◆ WORK TO COMPLETE:
The records are to be copied from the line that contains "The image size is (373, 235)." through their last line, word for word, with every picture left out.

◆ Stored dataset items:
-- Opening Marker --
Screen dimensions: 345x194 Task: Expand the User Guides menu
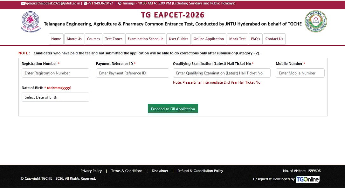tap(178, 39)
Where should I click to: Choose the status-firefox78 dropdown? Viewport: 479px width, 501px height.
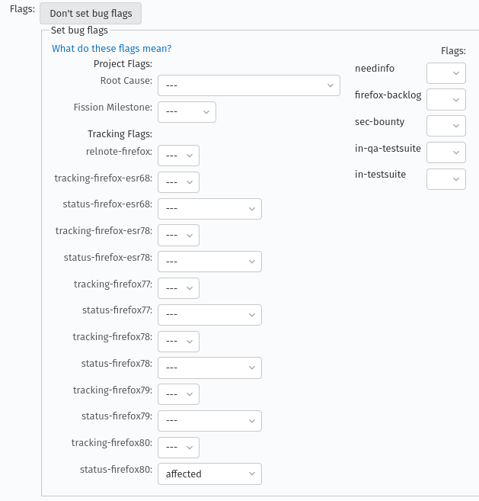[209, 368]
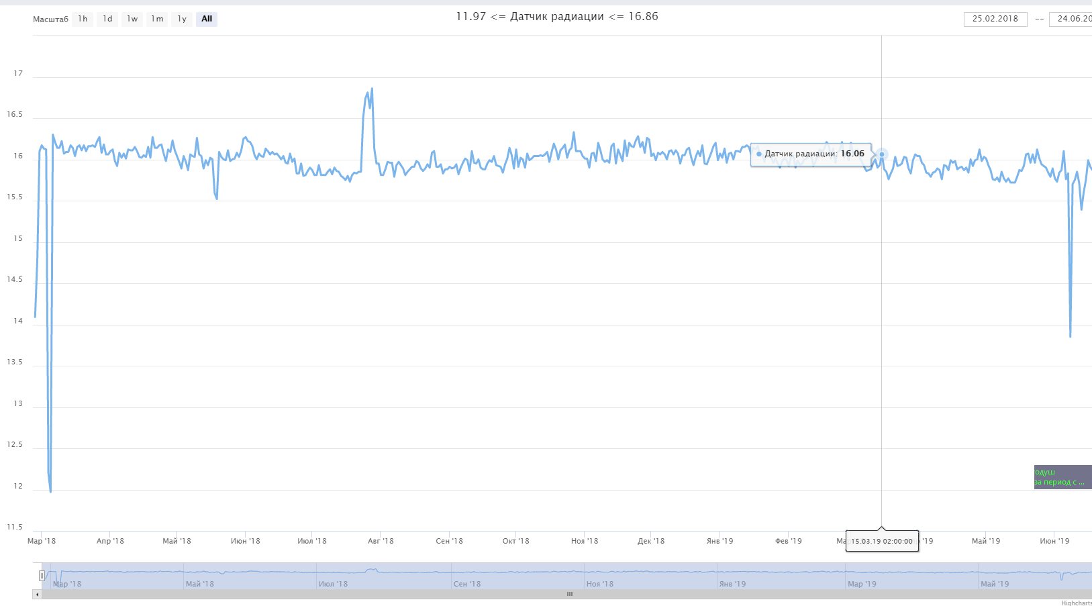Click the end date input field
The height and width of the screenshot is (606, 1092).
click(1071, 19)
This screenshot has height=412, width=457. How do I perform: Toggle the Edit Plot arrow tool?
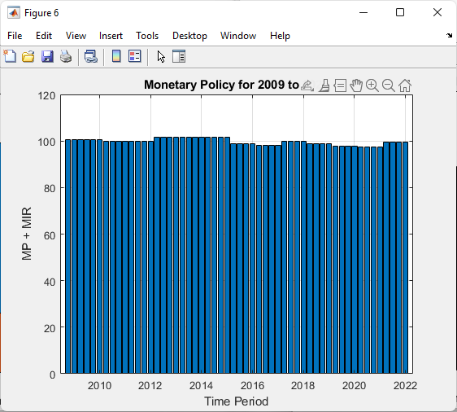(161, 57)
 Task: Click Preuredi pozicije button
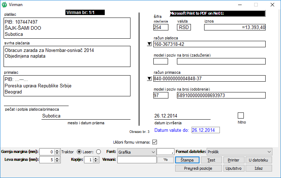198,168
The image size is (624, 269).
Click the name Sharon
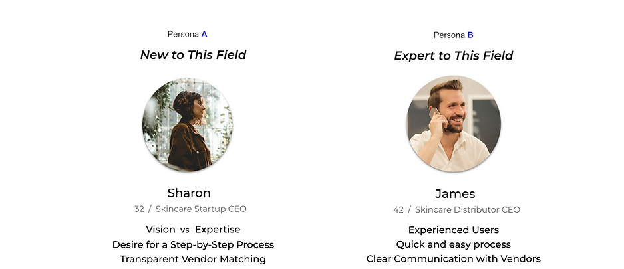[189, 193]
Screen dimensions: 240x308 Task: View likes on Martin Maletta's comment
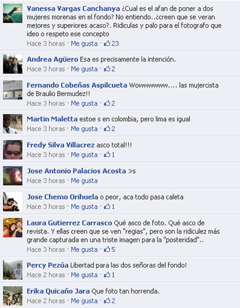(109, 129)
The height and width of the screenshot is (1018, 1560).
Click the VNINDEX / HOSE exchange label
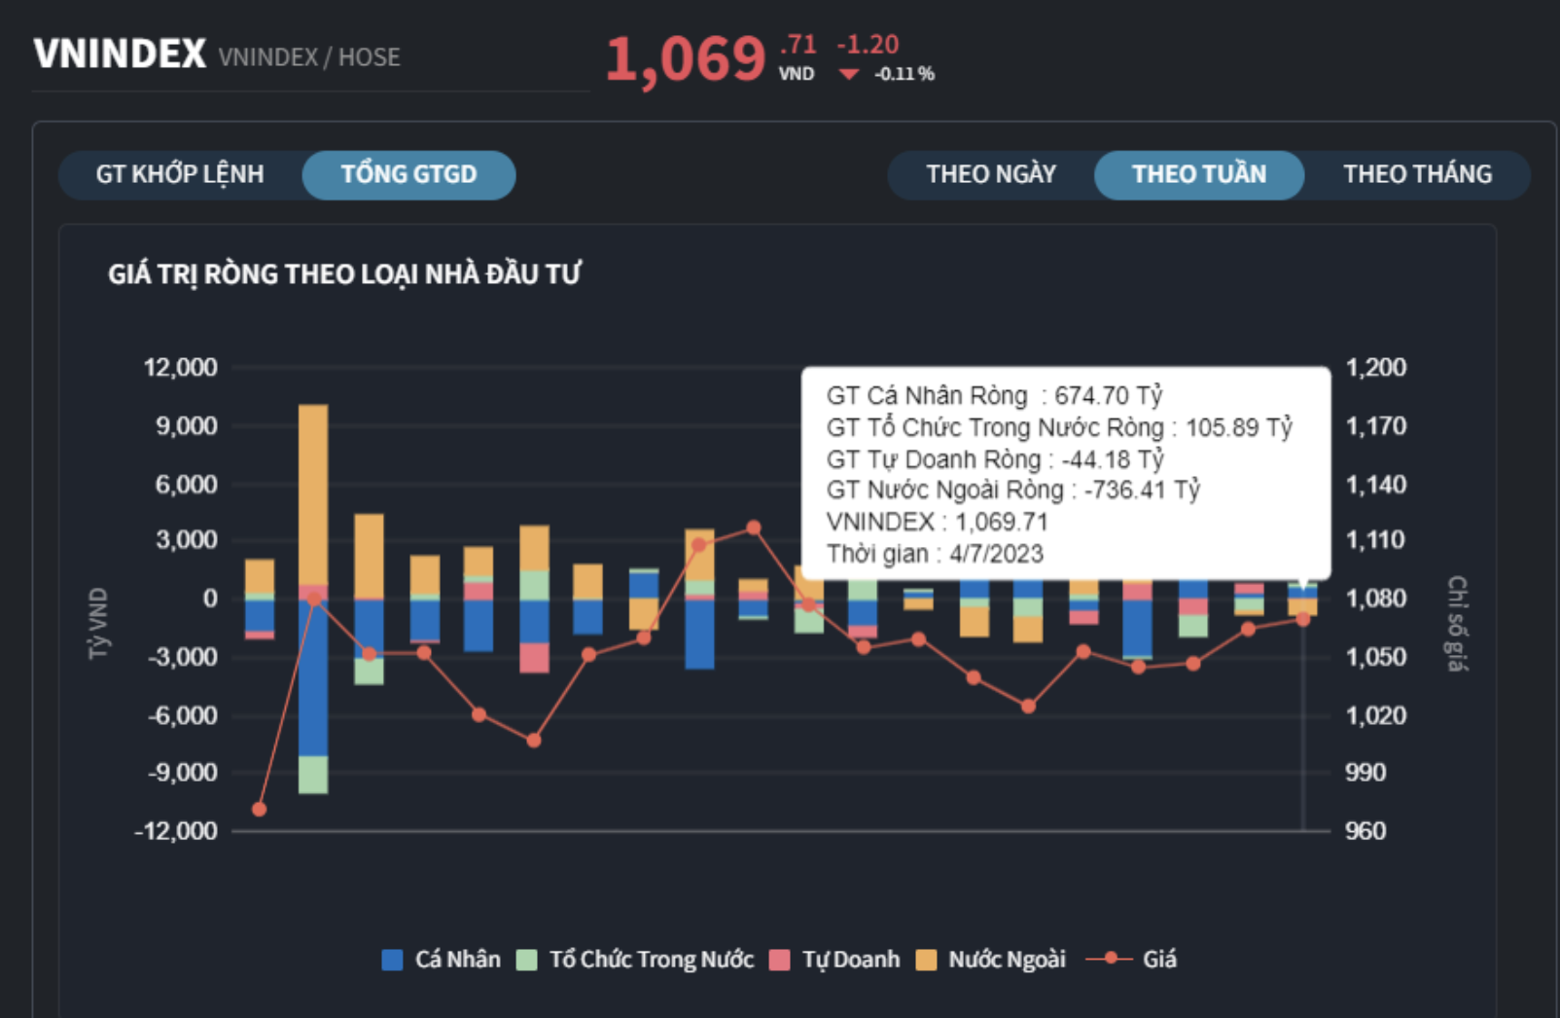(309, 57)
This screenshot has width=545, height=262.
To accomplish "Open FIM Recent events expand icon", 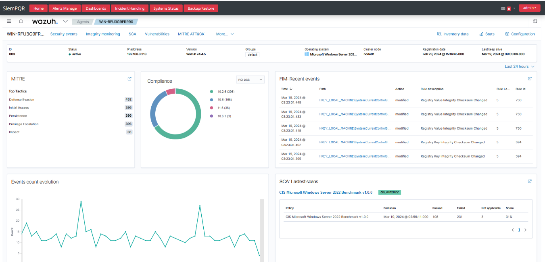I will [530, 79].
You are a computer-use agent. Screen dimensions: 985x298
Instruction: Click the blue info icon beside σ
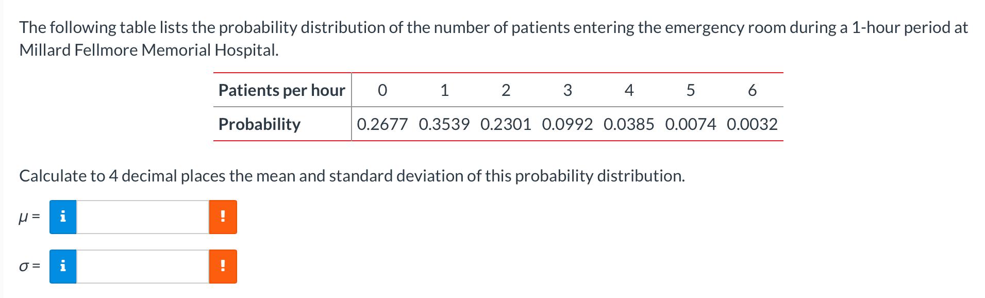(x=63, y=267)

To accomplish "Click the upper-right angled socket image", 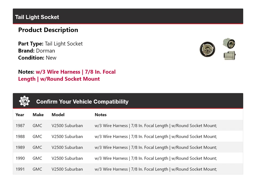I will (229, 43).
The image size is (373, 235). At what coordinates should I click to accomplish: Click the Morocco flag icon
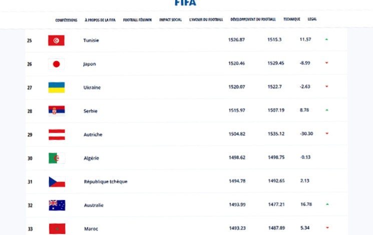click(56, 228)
-- Closing Marker --
◆ YOUR RESPONSE:
The image size is (373, 235). At what coordinates should I click to accomplish: Click the Morocco flag icon
click(56, 228)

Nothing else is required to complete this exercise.